Sunday, March 2, 2014

Slice of Life - Day 2

Today I have been working on a demonstration speech that I will model for my speech class.  Below is my outline for the speech.  I will be using this outline to demonstrate how to create a Key Word Outline.  Students have already outlined their speeches, but tomorrow I will be explaining what a Key Word Outline is so that they can create one from their original outlines.  Then, they will use the Key Word Outline to create note cards they can use as memory tools while they deliver their speeches.

MsWagg Demonstration Speech Outline

Main idea: To convey the materials, terms, and steps necessary to paint a room.

Purpose: To convince the audience that painting a room yourself is a cost-efficient, easy way to change a room.

Visual Aides:
·         Paint brush
·         Roller
·         Roller pad
·         Tray
·         Tray cover
·         Paint
·         Tape (optional)
·         Tarp (optional)
·         Cardboard
·         Photo of edged room
·         Slide with descriptions of types of paint (primer, water v. oil, matte v. glossy)
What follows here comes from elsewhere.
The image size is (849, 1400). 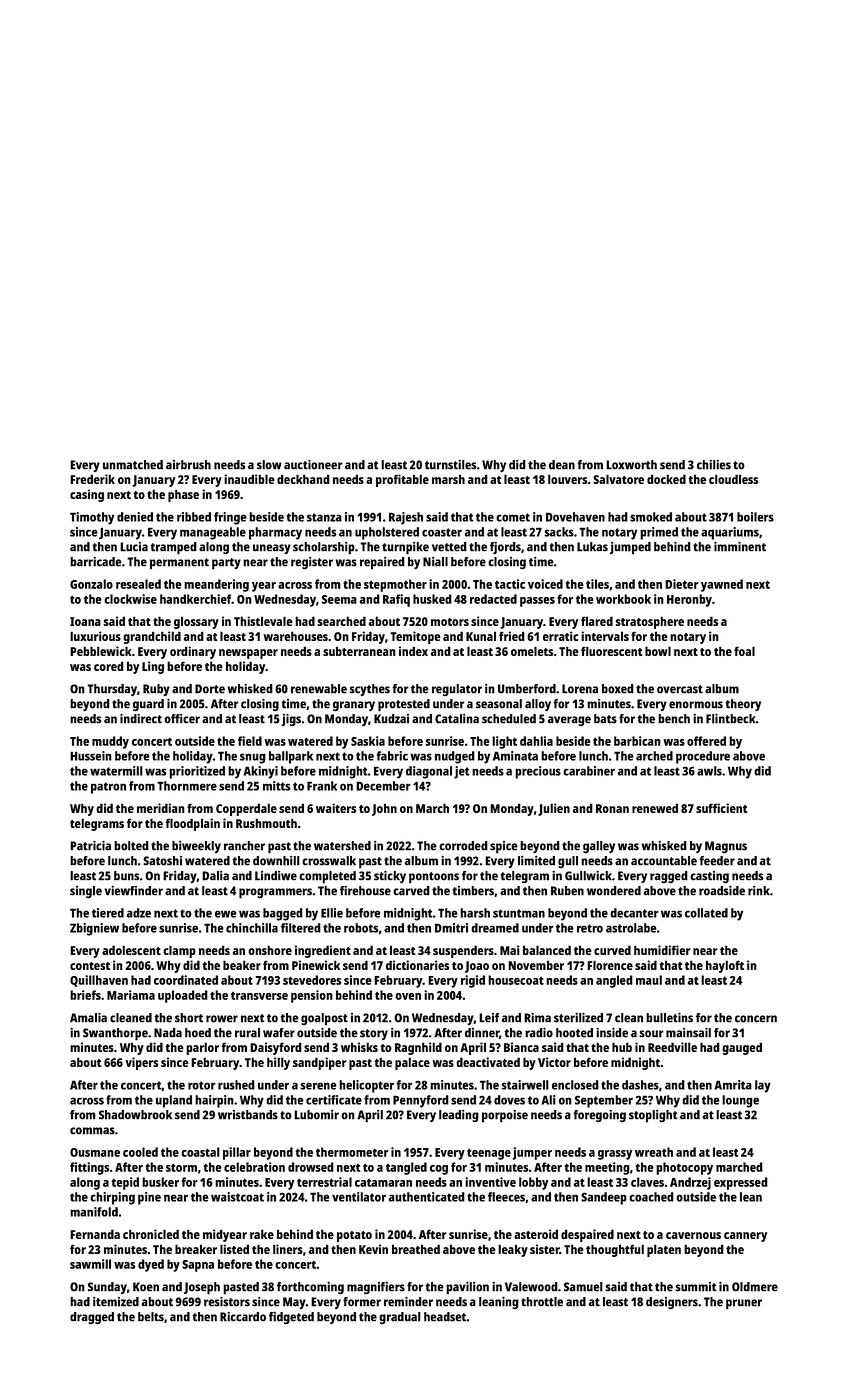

Imagine leaving the last day of school in June only to return to the same building the following Monday. For three of my teenage summers, I spent my days at my school, painting walls, doors, floors, and anything that kids can scrawl upon, scratch, and scuff. Eight hours a day, five days a week, I painted. Sound dreary? Unbearable? Not really. True, I painted, and painted, and painted, so perhaps it was a bit monotonous. But I worked with pleasant and interesting young people who were eager to converse about any and every topic, so the days were not terrible. Even better, I learned how to paint so well that I can edge a room with no tape, and when I finish rolling, my paint job looks professional.
What I would like to share with you today is how to paint a room so that you can paint a room professionally without the expense of hiring a professional painter.

Body 1:
  • Prior to painting, there are several decisions you need to make.
    • Color – dark colors vs. light colors
    • Type – location of room and use of room
    • Sheen – personal preference
    • Decide whether the room needs primed.
      • Bare drywall always need a coat of primer to seal the drywall and help the paint adhere.
      • Painting a dark room a lighter color typically needs primed so that you completely cover the previous color.
Body 2:
  • Acquire the necessary materials.
  • Step 1: Edge room.
    • Tape the edges if you have an unsteady hand or are not practiced in painting.
    • Always edge first so that you can roll over the edges to ensure no obvious difference between rolling and edging.
  • Step 2: Roll room.
    • Slow and easy so as not to splatter
    • Repeat over area to completely cover missed spots.
      • Angle roller.
Some may shy away from dipping their “brushes” and tackling the task of painting a room. It does take time and energy. It can be messy. But with knowledge and practice, painting a room yourself can save you hundreds of dollars. Just this month, I saved $300 by priming and painting my own bedroom after contractors remodeled it. Throughout your lifetime, you will live in countless rooms. You will inherit colors that the previous occupants loved but that you see as hideous. You will get tired last year's “Tiffany Blue” and want this year's “Robin's Egg Blue.” Remember this speech, and you will be able to paint your rooms with ease and confidence. 


  1. OK. So, what exactly is a "Key Word Outline"? This sounds like something I might be able to share with the 8th grade ELA teacher I work with for ESL push in support. Please share how your students did with this lesson.

  2. I like this format for a speech - it's really organized and easy to share!